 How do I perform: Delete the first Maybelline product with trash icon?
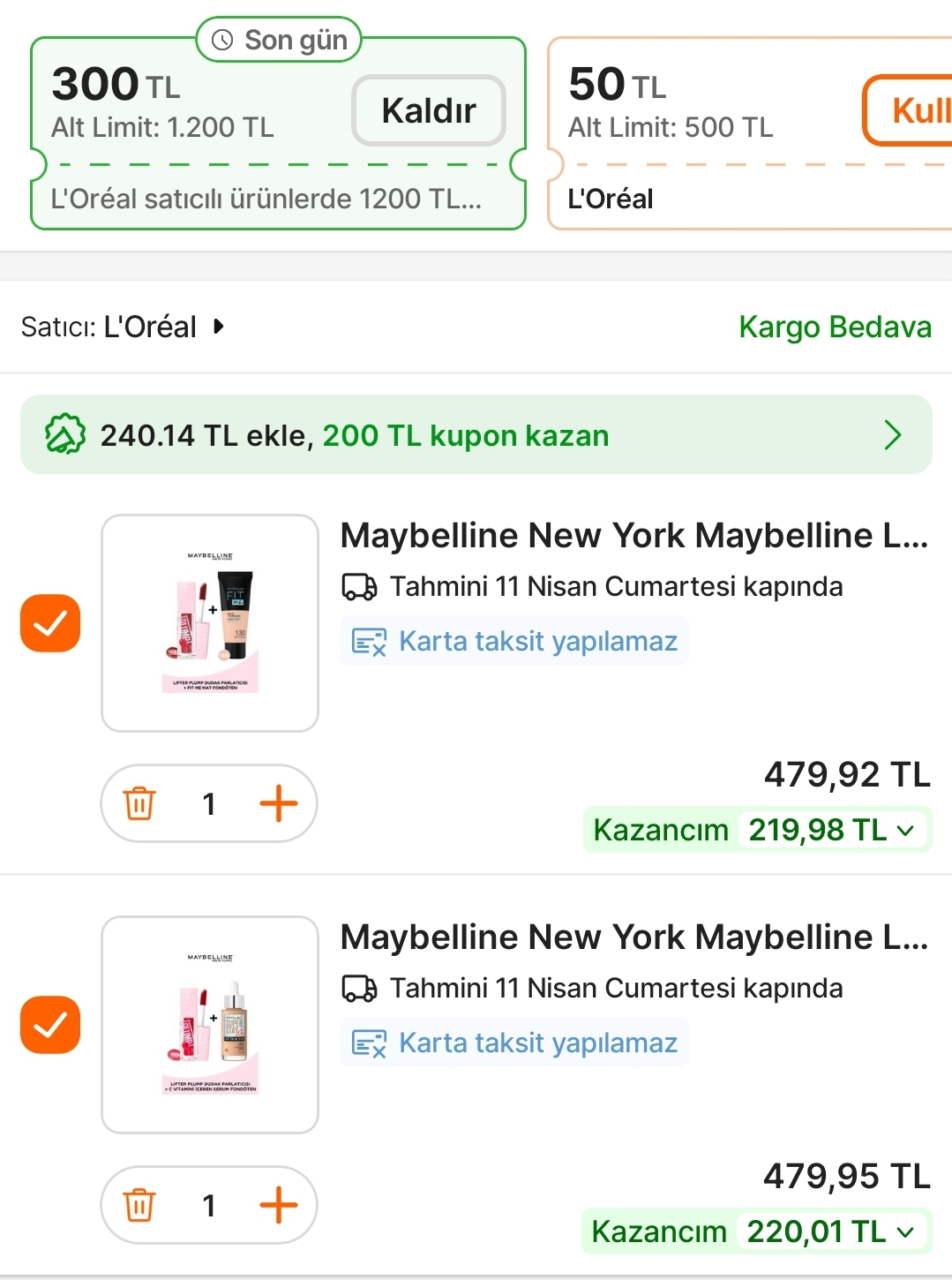point(139,804)
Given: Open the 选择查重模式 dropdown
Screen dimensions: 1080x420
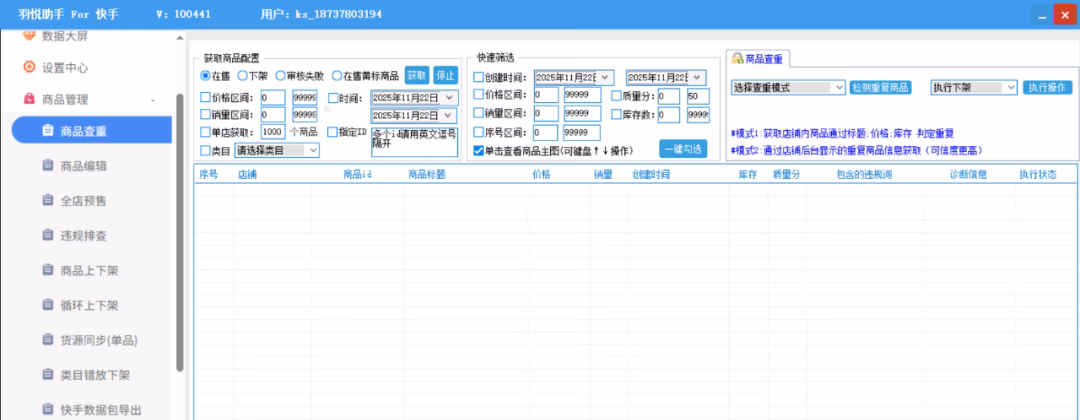Looking at the screenshot, I should [x=788, y=88].
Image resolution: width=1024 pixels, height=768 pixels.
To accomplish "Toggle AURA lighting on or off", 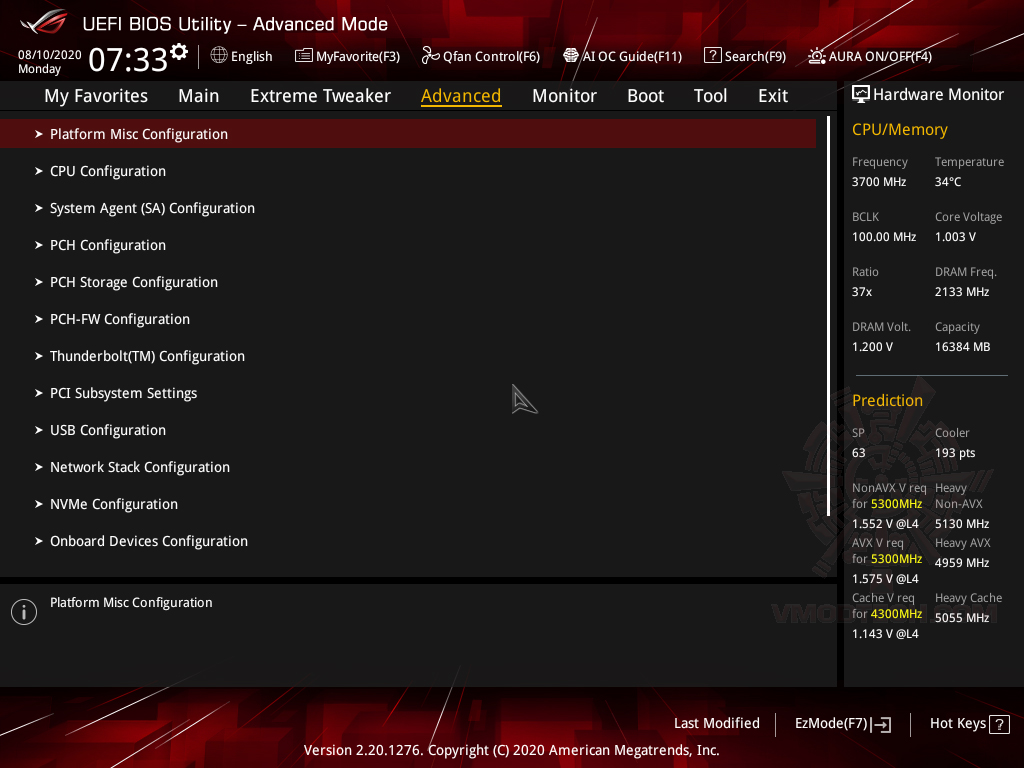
□ □ □ □ □
DESCRIPTION OF THE TASK: Begin at the line containing "Given: Open the 选择查重模式 dropdown" and copy every line through the end of the data above exactly, omitting the pictures.

PROBLEM SOLUTION:
Given: Open the 选择查重模式 dropdown
Screen dimensions: 1080x420
Looking at the screenshot, I should [x=788, y=88].
Image resolution: width=1024 pixels, height=768 pixels.
To accomplish "Toggle AURA lighting on or off", 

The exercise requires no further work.